Officials defending the export policy reversal have been quick to argue that it won’t undercut America’s technological edge. “We’re giving them our fourth-best chip, not the crown jewels,” Commerce Secretary Lutnick insisted, pushing back on critics who say Washington is strengthening China’s hand. Many Nvidia employees at the company’s Santa Clara headquarters expressed relief that months of uncertainty were finally over.
Some had privately feared layoffs or project cancellations if the China market stayed off-limits indefinitely.
Competitive Dynamics

The White House’s decision to reopen Nvidia’s China business is reverberating through the global tech landscape. On one hand, Chinese tech giants like ByteDance, Tencent, and Alibaba are now scrambling to secure as many H20 chips as possible. They reportedly placed $16 billion in orders in the first quarter of 2025 alone in anticipation of the ban being lifted. That pent-up demand signals how vital Nvidia’s hardware is for China’s AI ambitions.
On the other hand, American competitors are watching warily. U.S. chipmakers from Intel to Broadcom worry that Washington’s policy reversal essentially hands Nvidia an even bigger advantage in the Chinese market, cementing its status as the go-to supplier for China’s AI boom.
Market Implications

Nvidia’s staggering $4 trillion market capitalization—achieved just last week as the first-ever chip company to hit that milestone—reflects Wall Street’s confidence that AI infrastructure demand will keep booming worldwide despite geopolitical headwinds.

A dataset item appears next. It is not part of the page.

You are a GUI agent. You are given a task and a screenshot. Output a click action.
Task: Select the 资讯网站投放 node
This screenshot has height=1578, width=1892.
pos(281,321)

The rare earth trade truce with China is likely to stabilize supply chains for countless industries, potentially easing some inflationary pressure on American consumers.

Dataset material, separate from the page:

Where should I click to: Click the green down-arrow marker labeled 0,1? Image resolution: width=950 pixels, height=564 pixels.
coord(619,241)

Shortages of rare-earth magnets had begun driving up costs for products ranging from wind turbines to smartphones; resolving that bottleneck could help moderate prices.
Future Stakes

As President Trump prepares for a potential face-to-face summit with China’s President Xi Jinping later this year, the Nvidia saga raises fundamental questions about America’s approach to tech and trade. This latest move suggests a shift away from blanket technology bans toward more “surgical” export controls that try to balance national security with economic reality.
The big question now: Will this pragmatic strategy ultimately strengthen U.S. tech leadership by keeping Chinese firms dependent on American silicon, or will it backfire, inadvertently fueling the rise of a strategic competitor? Washington remains divided.